Larry has Down syndrome and some of the typical delays that are common with his diagnosis. He is not yet walking independently, though his report indicates it is because he refuses to practice when he doesn’t want to! He plays with toys and enjoys the ones that play with music. When the staff attempts to work with him on fine motor skills, once he realizes it is ‘work”, he refuses to comply. He is not yet using words, but he IS communicating through non-verbal means. He needs a family that will bring him home and teach him appropriate communication skills and work with him on that all too common “Down syndrome stubborn streak” to help him continue to develop new skills.
Update: April 2017
Special needs: Down syndrome; 3rd-degree prematurity; a condition after 3rd-degree intraventricular hemorrhage; posthemorrhagic hydrocephalus (the orphanage doctor reported that at this point there are no evidence of hydrocephalus); anemia of prematurity; congenital cardiac malformation – atrial septal defect – foramen ovale type and persistent arterial duct; hypotrophic; muscle hypotonia; delayed physical and neuropsychological development; underdeveloped speech; severe mental delay
Larry moves around independently and purposefully by crawling, walking while holding onto something for support and while held by one or both hands. He goes up and down the stairs while holding onto something for support. He grabs and hands objects.

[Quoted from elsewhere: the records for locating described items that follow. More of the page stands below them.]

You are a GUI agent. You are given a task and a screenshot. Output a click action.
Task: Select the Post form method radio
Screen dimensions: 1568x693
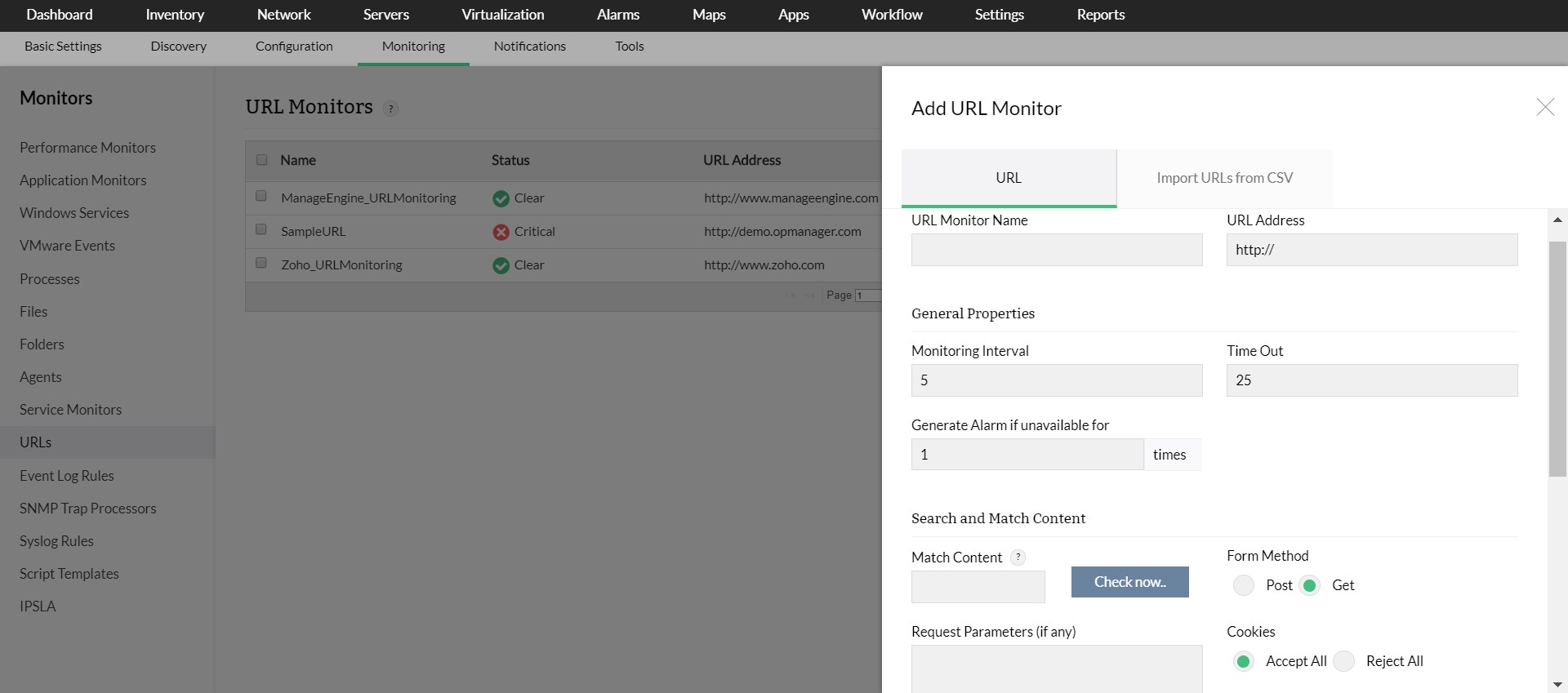pyautogui.click(x=1244, y=585)
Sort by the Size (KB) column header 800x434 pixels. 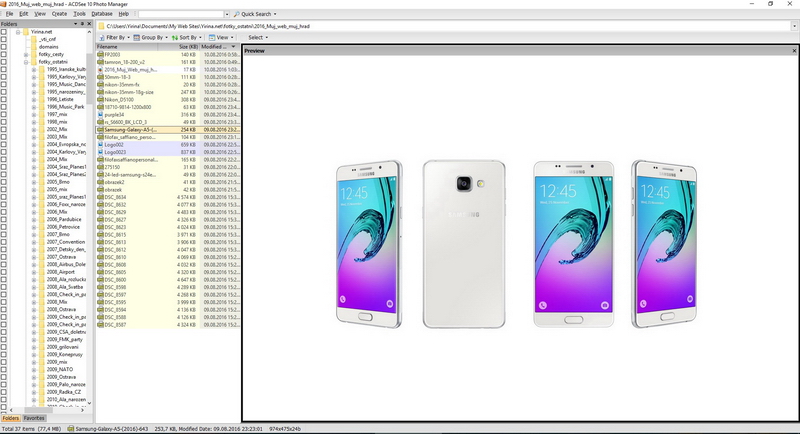point(188,46)
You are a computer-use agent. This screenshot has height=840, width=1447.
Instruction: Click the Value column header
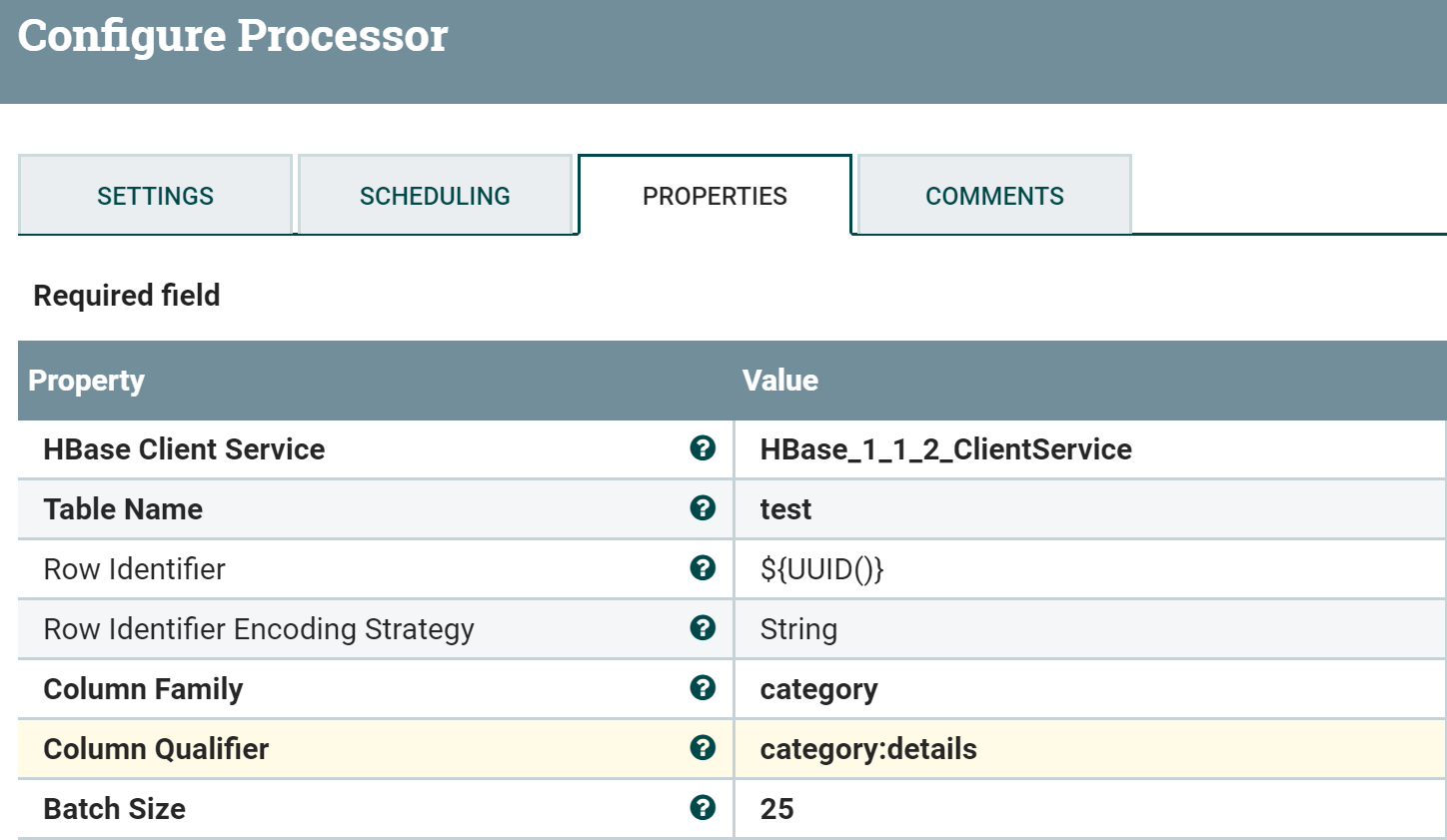[x=779, y=381]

Larry orientates about familiar actions, including feeding, times for rest, going for a walk, etc. He performs different actions in the different rooms – bedroom, playroom, in accordance with the setting, the furniture and the purpose of the room. Due to his underdeveloped speech, Larry expresses himself mostly in emotional and tactile manner. He eats independently, at the table, and he drinks from a cup. While involved in emotional and tactile communication with an adult, Larry expresses his joy by laughing aloud and demonstrating that the respective action is pleasant to him and he wants it to be repeated. He produces some basic and not very diverse syllables. He follows some simple instructions that are related with everyday actions. He responds to being called by name.